All Products
Search
Document Center

Lindorm:Data import methods

Last Updated:Mar 20, 2024

DataWorks is an end-to-end big data development and governance platform released by Alibaba Cloud. It provides a series of features such as data integration, data development, and data O&M. You can configure data import tasks in DataWorks to import full data from MySQL, PolarDB, PostgreSQL, Oracle, SQL Server, and Cassandra databases to LindormTable. This topic describes how to configure tasks in DataWorks to import data to Lindorm.

Prerequisites

The IP address of your client is added to the whitelist of the Lindorm instance.
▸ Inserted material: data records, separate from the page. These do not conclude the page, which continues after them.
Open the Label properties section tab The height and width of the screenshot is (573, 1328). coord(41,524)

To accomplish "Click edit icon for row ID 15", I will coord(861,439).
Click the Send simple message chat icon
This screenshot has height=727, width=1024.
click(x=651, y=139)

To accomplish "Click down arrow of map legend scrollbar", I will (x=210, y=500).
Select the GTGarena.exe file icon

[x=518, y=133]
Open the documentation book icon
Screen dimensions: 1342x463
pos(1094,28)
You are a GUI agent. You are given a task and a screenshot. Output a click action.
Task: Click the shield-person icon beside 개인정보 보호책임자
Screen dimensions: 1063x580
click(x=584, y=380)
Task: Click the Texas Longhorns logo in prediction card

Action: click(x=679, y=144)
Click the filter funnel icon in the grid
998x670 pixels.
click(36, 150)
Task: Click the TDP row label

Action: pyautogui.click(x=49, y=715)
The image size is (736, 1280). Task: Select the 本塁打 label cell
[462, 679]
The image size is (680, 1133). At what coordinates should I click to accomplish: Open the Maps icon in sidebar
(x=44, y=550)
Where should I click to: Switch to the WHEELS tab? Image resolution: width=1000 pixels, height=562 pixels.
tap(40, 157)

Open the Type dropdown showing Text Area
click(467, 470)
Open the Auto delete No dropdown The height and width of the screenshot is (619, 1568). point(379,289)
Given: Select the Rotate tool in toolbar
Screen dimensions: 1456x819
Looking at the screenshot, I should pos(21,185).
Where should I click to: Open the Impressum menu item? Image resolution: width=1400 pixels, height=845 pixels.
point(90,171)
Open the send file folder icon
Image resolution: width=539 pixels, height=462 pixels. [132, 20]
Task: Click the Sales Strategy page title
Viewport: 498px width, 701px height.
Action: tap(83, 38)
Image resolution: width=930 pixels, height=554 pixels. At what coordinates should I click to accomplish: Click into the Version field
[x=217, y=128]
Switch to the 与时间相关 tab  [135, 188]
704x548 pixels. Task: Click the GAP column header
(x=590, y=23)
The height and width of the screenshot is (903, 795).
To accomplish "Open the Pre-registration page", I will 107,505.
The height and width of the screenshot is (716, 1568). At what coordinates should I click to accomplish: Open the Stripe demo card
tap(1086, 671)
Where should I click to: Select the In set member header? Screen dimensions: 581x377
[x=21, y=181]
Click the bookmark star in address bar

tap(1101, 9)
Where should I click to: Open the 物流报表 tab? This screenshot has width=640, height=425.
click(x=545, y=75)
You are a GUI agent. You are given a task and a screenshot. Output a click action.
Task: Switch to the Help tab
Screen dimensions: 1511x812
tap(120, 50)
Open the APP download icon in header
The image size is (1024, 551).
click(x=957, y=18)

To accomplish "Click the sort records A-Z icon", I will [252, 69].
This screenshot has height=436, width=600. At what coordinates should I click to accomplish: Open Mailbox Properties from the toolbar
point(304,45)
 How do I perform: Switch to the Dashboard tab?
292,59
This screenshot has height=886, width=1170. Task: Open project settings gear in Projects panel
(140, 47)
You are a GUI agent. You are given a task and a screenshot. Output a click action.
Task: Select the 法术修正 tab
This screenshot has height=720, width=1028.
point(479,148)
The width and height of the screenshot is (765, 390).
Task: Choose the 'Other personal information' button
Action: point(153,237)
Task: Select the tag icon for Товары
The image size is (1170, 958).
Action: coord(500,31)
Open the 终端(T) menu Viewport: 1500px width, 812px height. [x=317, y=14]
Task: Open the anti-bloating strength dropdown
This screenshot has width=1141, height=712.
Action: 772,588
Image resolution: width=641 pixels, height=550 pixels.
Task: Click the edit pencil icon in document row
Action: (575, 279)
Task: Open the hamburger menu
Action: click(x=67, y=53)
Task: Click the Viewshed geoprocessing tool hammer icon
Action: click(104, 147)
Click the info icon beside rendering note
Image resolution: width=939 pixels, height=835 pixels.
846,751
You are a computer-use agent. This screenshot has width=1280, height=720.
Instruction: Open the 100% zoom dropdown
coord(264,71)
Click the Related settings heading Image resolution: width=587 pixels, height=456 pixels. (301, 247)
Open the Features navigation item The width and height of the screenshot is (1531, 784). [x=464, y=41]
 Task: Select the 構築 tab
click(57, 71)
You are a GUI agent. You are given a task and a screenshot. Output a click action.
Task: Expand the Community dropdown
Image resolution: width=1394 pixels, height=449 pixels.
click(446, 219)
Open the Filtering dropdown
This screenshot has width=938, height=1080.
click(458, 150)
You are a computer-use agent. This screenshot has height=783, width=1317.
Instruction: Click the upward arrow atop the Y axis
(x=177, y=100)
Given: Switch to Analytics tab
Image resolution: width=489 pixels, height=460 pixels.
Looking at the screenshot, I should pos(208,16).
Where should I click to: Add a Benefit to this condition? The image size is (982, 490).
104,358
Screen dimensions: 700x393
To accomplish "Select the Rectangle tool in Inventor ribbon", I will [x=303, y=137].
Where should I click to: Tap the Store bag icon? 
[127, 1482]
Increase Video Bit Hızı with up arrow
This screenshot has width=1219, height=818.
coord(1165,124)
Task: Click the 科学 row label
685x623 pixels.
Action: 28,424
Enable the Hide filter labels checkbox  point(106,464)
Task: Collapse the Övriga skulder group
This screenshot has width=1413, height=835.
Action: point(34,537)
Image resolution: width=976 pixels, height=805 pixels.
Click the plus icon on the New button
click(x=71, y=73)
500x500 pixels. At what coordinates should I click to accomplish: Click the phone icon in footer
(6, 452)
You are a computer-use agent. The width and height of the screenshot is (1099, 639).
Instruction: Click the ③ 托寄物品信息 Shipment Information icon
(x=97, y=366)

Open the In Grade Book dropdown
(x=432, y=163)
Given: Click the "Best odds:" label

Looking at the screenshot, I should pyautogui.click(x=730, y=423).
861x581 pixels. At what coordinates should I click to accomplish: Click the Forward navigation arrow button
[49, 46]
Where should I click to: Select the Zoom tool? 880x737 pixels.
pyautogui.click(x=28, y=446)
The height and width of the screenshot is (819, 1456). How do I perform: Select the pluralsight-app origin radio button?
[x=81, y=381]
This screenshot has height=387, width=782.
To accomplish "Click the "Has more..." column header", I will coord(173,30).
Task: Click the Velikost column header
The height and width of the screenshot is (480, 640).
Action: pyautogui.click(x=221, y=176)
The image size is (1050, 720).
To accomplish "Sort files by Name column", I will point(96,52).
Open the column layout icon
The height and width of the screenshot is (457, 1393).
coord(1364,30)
For more information, see Configure whitelists.

Usage notes

  • To connect to a Lindorm instance over the Internet or the Lindorm instance that you want to access is a single-node Lindorm instance, you must upgrade your SDK and change the configurations before you perform the operations described in this topic. For more information, see Step 1 in Use the ApsaraDB for HBase API for Java to connect to and use LindormTable.

  • If your application is deployed on an Elastic Compute Service (ECS) instance, make sure that your Lindorm instance and the ECS instance meet the following requirements in advance to ensure network connectivity:

    • Your Lindorm instance and ECS instance are deployed in the same region. We recommend that you also deploy the two instances in the same zone to reduce network latency.

    • Your Lindorm instance and ECS instance are deployed in the same VPC.

Step 1: Create a workspace

Before you configure the data import task, you must create a workspace in DataWorks for data development and task management. For more information, see Create a workspace.

Step 2: Create a resource group

You can create resource groups to allocate resources within your account and manage user permissions

The following table describes the resource groups that you can create.

Resource group

References

Usage notes

Exclusive resource group

Exclusive resource group mode

Exclusive resources cannot be shared across regions. For example, the exclusive resources in the China (Shanghai) region can be used only by the workspace in the China (Shanghai) region. The resources cannot be allocated to virtual private clouds (VPCs) in other regions. Exclusive resources can access only Lindorm instances that are attached to the same vSwitch as the exclusive resources.

Default resource group

None

When the ECS instances access a Lindorm instance over the Internet, you are charged additional fees for DataWorks.

Step 3: Configure networks

Before you configure data import tasks, you must configure networks based on the resource group type to ensure that DataWorks is connected to the Lindorm instance.

Configure networks for an exclusive resource group

  1. On the Details page of the Lindorm instance, obtain the VPC in which the Lindorm instance is deployed.image.png

  2. Bind the exclusive resource group to the VPC in which the Lindorm instance is deployed. For more information, see Exclusive resource group mode.

  3. In the VPC console, obtain the IPv4 CIDR block of the VPC and vSwitch to which the exclusive resource group is bound.image.png

  4. Add the IPv4 CIDR block to the whitelist of the Lindorm instance. For more information, see Configure whitelists.

Configure networks for the default resource group

For more information about how to obtain the CIDR block of the default resource group, see Configure an IP address whitelist. Add the CIDR block to the whitelist of the Lindorm instance. For more information, see Configure whitelists.

Step 4: Create a synchronization task

For more information about how to create a batch synchronization task, see Configure a batch synchronization task by using the code editor.

Step 5: Modify task configurations

  • If you use the Lindorm SQL mode to access Lindorm, refer to the configuration of the TableService model described in Lindorm Reader and Lindorm Writer.

  • If you use the HBase mode to access Lindorm, refer to the configuration of the WideColumn model described in Lindorm Reader and Lindorm Writer.

Important

The lindorm.client.seedserver parameter specifies the LindormTable endpoint for HBase. For more information about how to obtain the endpoint, see View the endpoints of LindormTable.

Step 6: Commit and deploy the synchronization task

If you want to periodically run the batch synchronization task, you must deploy the task to the production environment. For more information, see Deploy nodes.